Vivemos tempos carregados de ironia e karma. Ironia, porque os ricos estão mais pobres e alguns dos pobres estão mais ricos. Estou a falar de países, mas, claro, aplica-se também às empresas e à sociedade de uma forma geral. Quanto ao karma, o tempo o dirá a quem se vai aplicar mais. Uma coisa é certa, o karma está próximo.

Perante este cenário de, como dizer, mudança – para não usar uma palavra mais sofisticada –, as empresas enfrentam uma escolha existencial. Ou abraçam o “capitalismo puro”, todo em prol do acionista, ou concordam com as responsabilidades atuais inerentes e tomam medidas para satisfazer objetivos sociais (manter emprego) e ambientais.
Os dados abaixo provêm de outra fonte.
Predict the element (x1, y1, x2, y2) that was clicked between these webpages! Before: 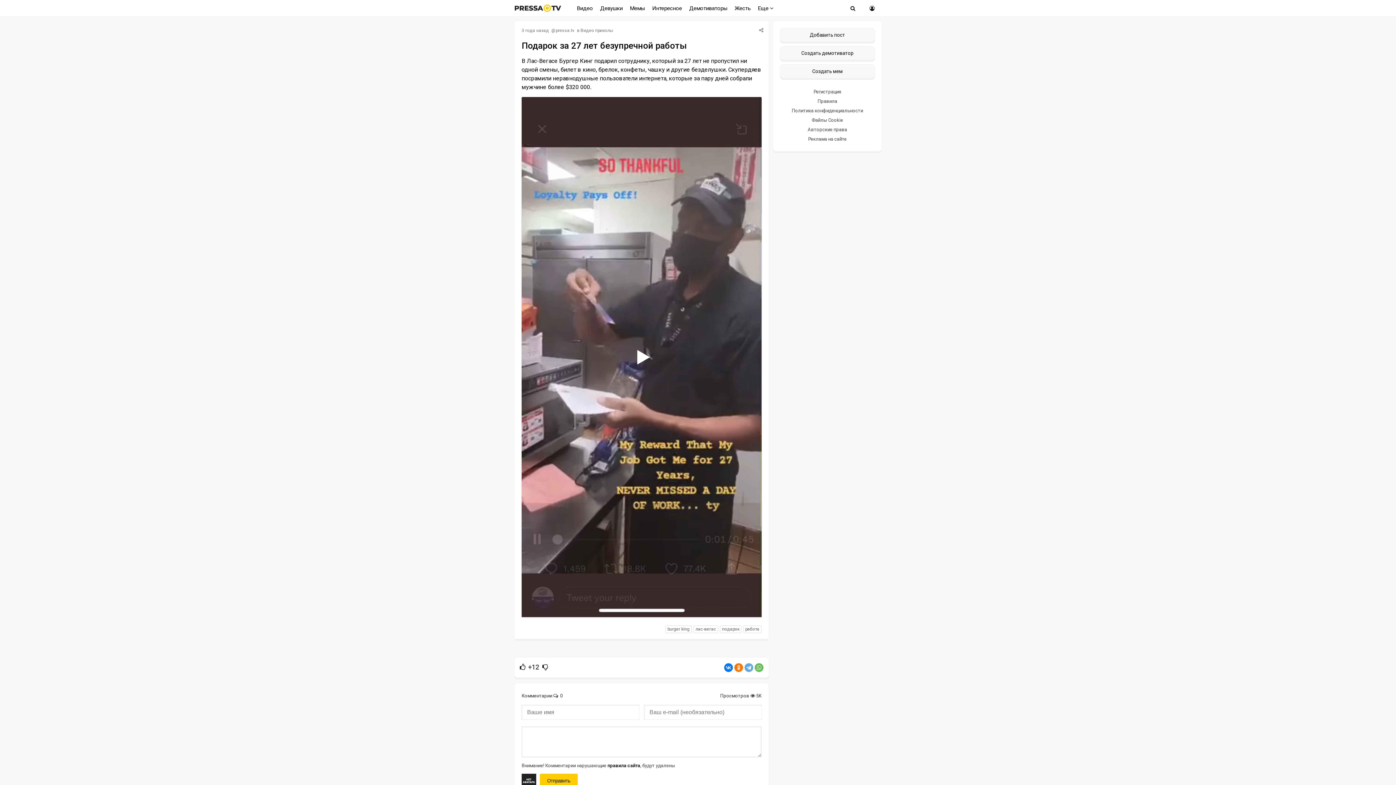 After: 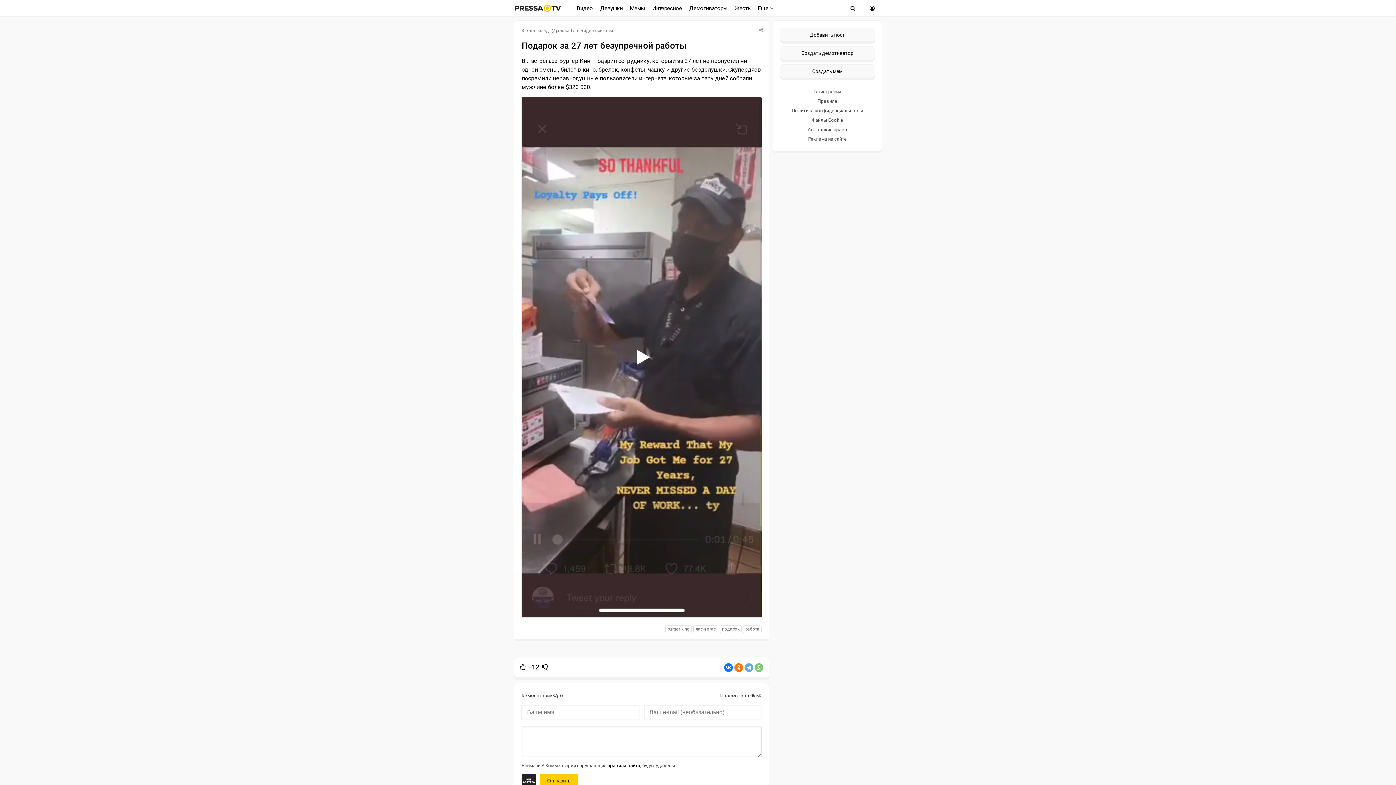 Action: bbox: (754, 663, 763, 672)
A segunda opção parece-me a mais equilibrada, porque a mentalidade de “capitalismo do acionista”, que dá prioridade aos lucros a curto prazo acima de tudo, não vai correr bem: quer pelos consumidores, que hoje dispõem de informação credível e sentido crítico, penalizando empresas que apresentam elevados aumentos anuais dos lucros e os seus produtos ou serviços sejam considerados caros pelos consumidores, quer pelos governos, que irão no futuro taxar ainda mais estas mais-valias, como uma ótima forma de angariar receita fiscal no curto prazo.
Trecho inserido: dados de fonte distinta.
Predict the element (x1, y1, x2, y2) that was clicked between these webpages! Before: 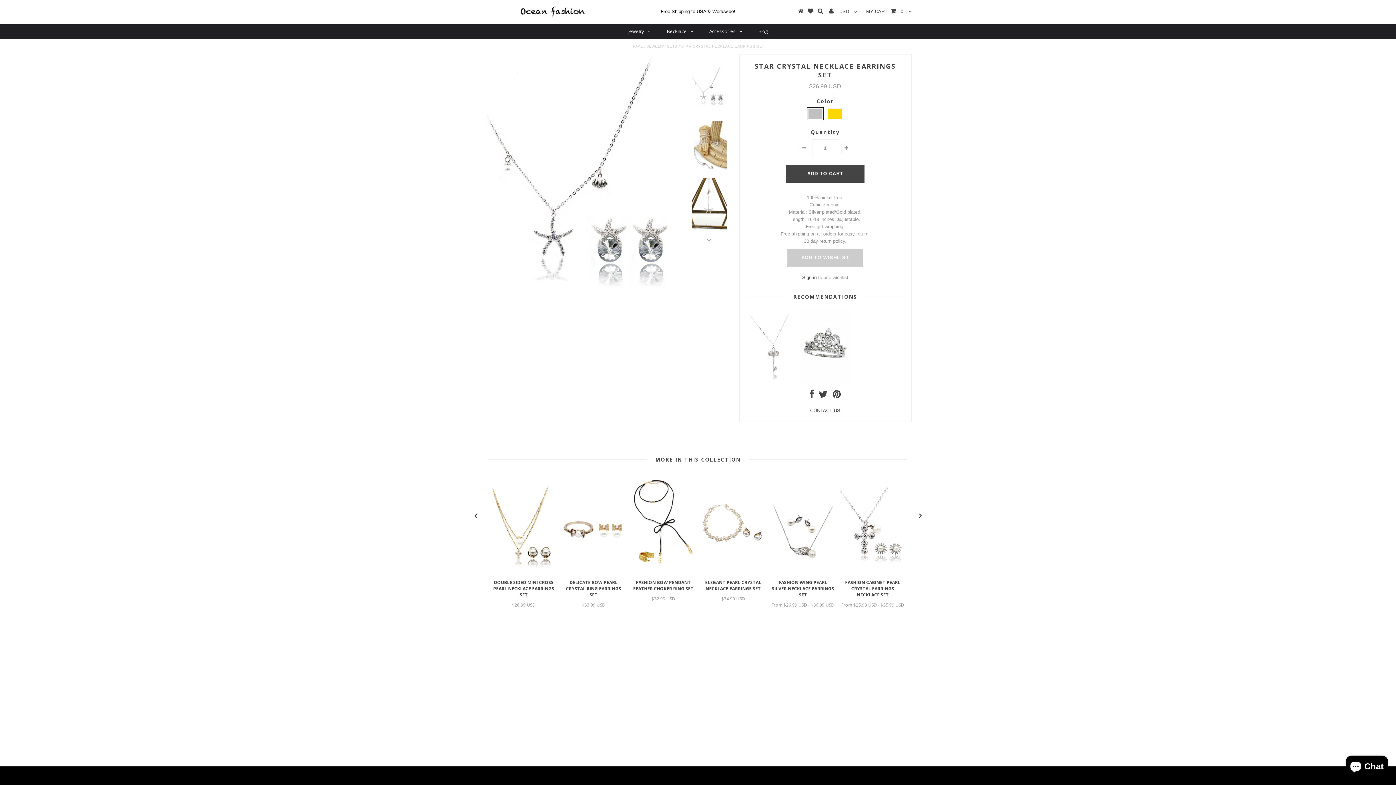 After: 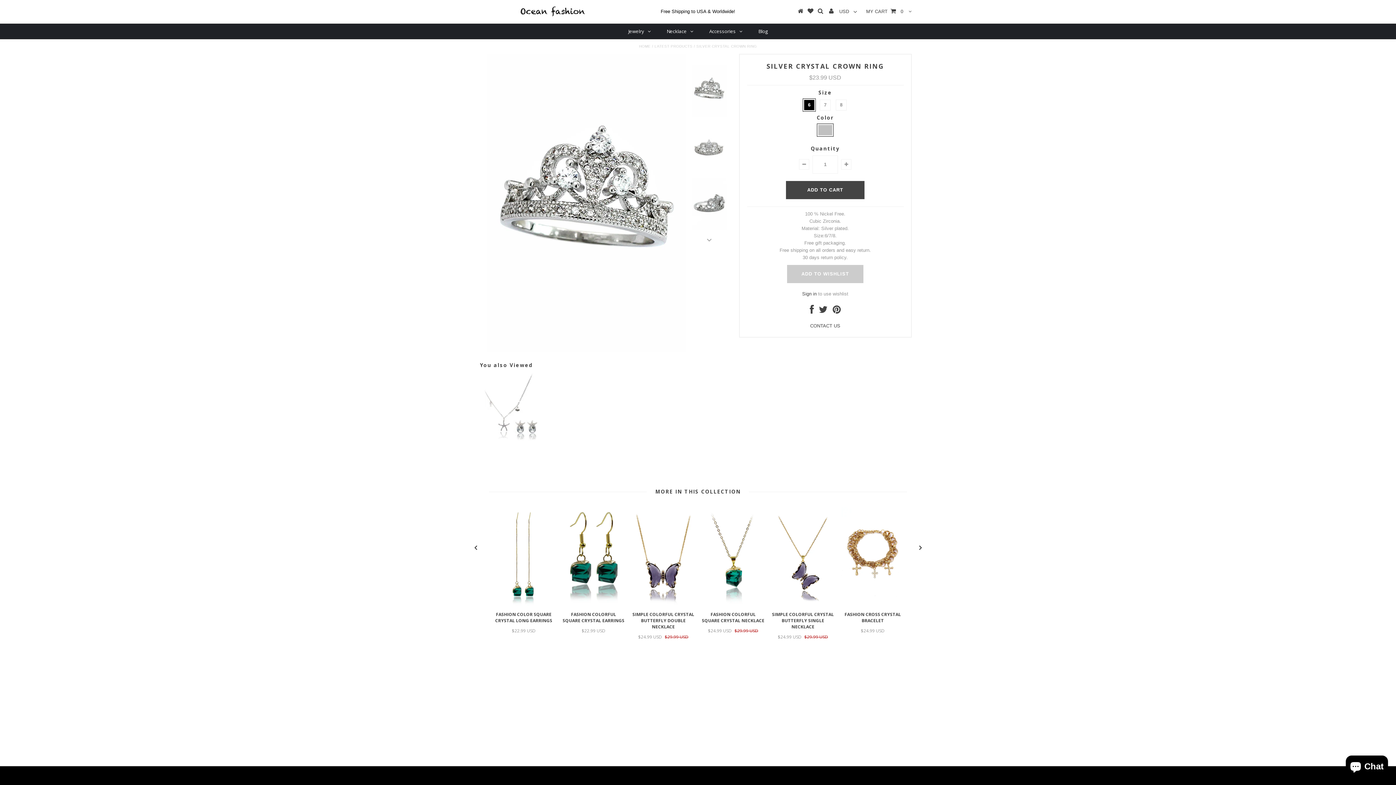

Depois temos, ainda, de juntar aqui mais uma importante pergunta para a qual não temos resposta. Como vai ocorrer a curva da recuperação económica? Será em L, V, U ou W?
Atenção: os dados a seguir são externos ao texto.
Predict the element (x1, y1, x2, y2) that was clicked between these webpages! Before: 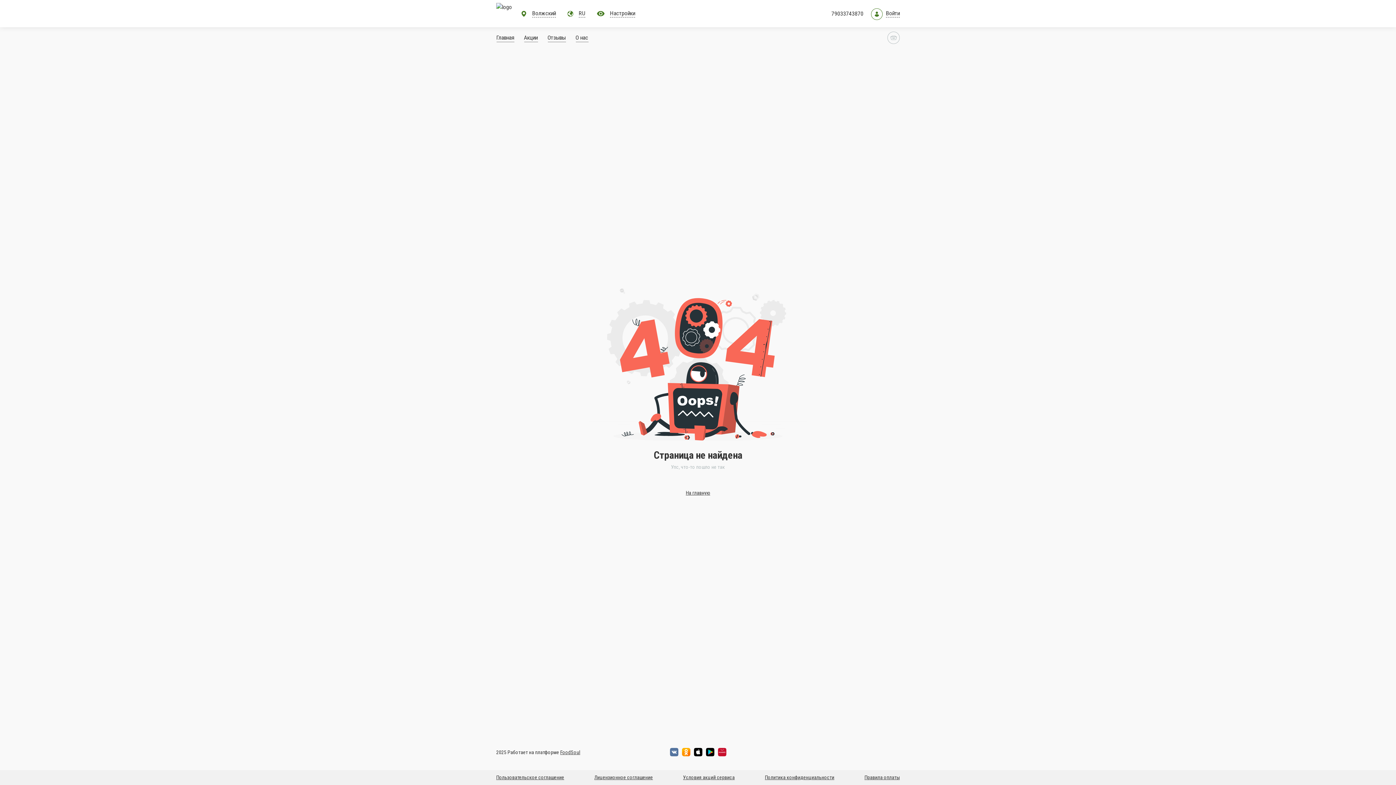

Esta dicotomia entre acionistas e stakeholders pode parecer severa, mas não há alternativa. Os nossos sistemas sociais, que têm muitas coisas boas em algumas áreas, estão a falhar, como é o caso recente da saúde. As nossas economias já não estimulam um crescimento inclusivo para todos e a verdade é que as gerações mais jovens, simplesmente, não aceitam que as empresas procurem lucros à custa de um bem-estar ambiental e social mais abrangente. Uma economia de mercados livres é essencial para se produzir um desenvolvimento a longo prazo e progresso social. Mas no seu formato atual, o capitalismo chegou ao limite. A não ser que se reforme, não conseguirá sobreviver.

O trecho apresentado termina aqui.